Of Viral 3D and Perpetual Printing

Self-replicating 3D printers are making headway in a very unlikely sector — education.

By Melissa Goertzen, staff writer

In 2005, Adrian Bowyer at the University of Bath founded the RepRap Project. Short for “Replicating Rapid Prototype, its objective was to create a self-replicating 3D printer, to allowed the creation of complex products…without the need for industrial infrastructure and heavy capital investment.”

The open-source printer, dubbed a RepRap, retails for around $2,500 – significantly less than the $100,000 price tag prior to open-source machines.

In June 2012, Dalhousie University Libraries purchased a MakerBot Replicator 3D printer, which builds on the progress of the RepRap Project, to examine how 3D printing impacts library services.

The initiative was spearheaded by Michael Groenendyk and Riel Gallant, two graduate students in the  library and information studies program, as well as Marc Comeau the IT director.

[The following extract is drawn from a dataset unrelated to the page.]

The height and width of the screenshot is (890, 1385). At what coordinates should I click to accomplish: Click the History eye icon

Groenendyk and Comeau both agree that open-source initiatives play a role in the growing accessibility of 3D printers.

“What we really see disrupted right now is the price because traditionally, larger companies put a monopoly on [technologies],” says Groenendyk.  “So in the past, if you wanted a printer, you’d have to buy it through them. They would charge a high cost for the machinery and materials as well.”

Comeau says that 3D printers are following similar development trends as personal computers during the 1970s and ’80s.

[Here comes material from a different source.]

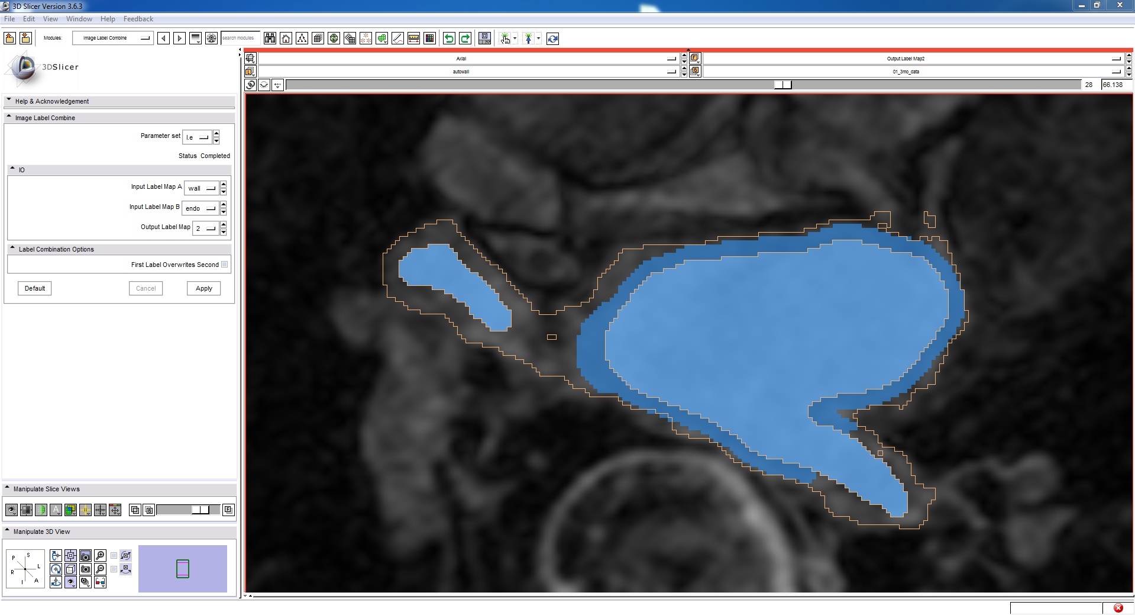Click the green Undo arrow icon

pos(450,38)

“Looking at the dawn of PCs, a lot of software was developed collaboratively in garages before anything really got off the ground, and then it started to spawn off into the companies that give us the products we see today,” says Comeau. “Right now, we have that open-source movement as a disruptive force in the 3D printing world and it’s busting open a whole lot of doors.”

Right now, students are taking advantage of the 3D printer to test ideas they develop both in and out of the classroom — and their projects are not restricted to academics.  Many students conduct tests with recreational models.

Comeau and Groenendyk are studying these projects because they demonstrate what the machine is capable of and how it can be used in creative ways.  “There’s a lot of exploring going on,” says Comeau.  “It’s interesting to see how they’re putting [the technology] to use” says Groenendyk.

3D Printers: Innovative Engines in the Classroom

The application of 3D printing in teaching and learning environments is a new topic of interest for educators.  In 2011, MakerBot Industries rolled out a 3D student curriculum in New York City schools.  Teachers called the printers “innovative engines in the classroom” that allow students to develop ideas and build prototypes.  They also give students a chance to tinker with designs that don’t work and try again.

At post-secondary institutions, students replicate artifacts for examination, create topography or population maps, and develop 3D models of molecules, cells, and viruses.   Some have even created simple printing presses by 3D printing the typography of manuscripts.

3D printers also have the potential to revolutionize distance learning programs.  For instance, the 3D Model Repository at Dalhousie University Libraries houses images of models created on campus. Students can view the objects from personal computers or produce them them at 3D printers in libraries close to home. Groenendyk says this setup “sends physical information vast distances without having to worry about shipping costs or losing the original copy.”

Images uploaded to the 3D Model Repository also provide a competitive edge when their creators hit the pavement to look for jobs.  Each digital image has a unique URL that can be sent to potential employers.  Essentially, the models provide a visual showcase of acquired skill sets.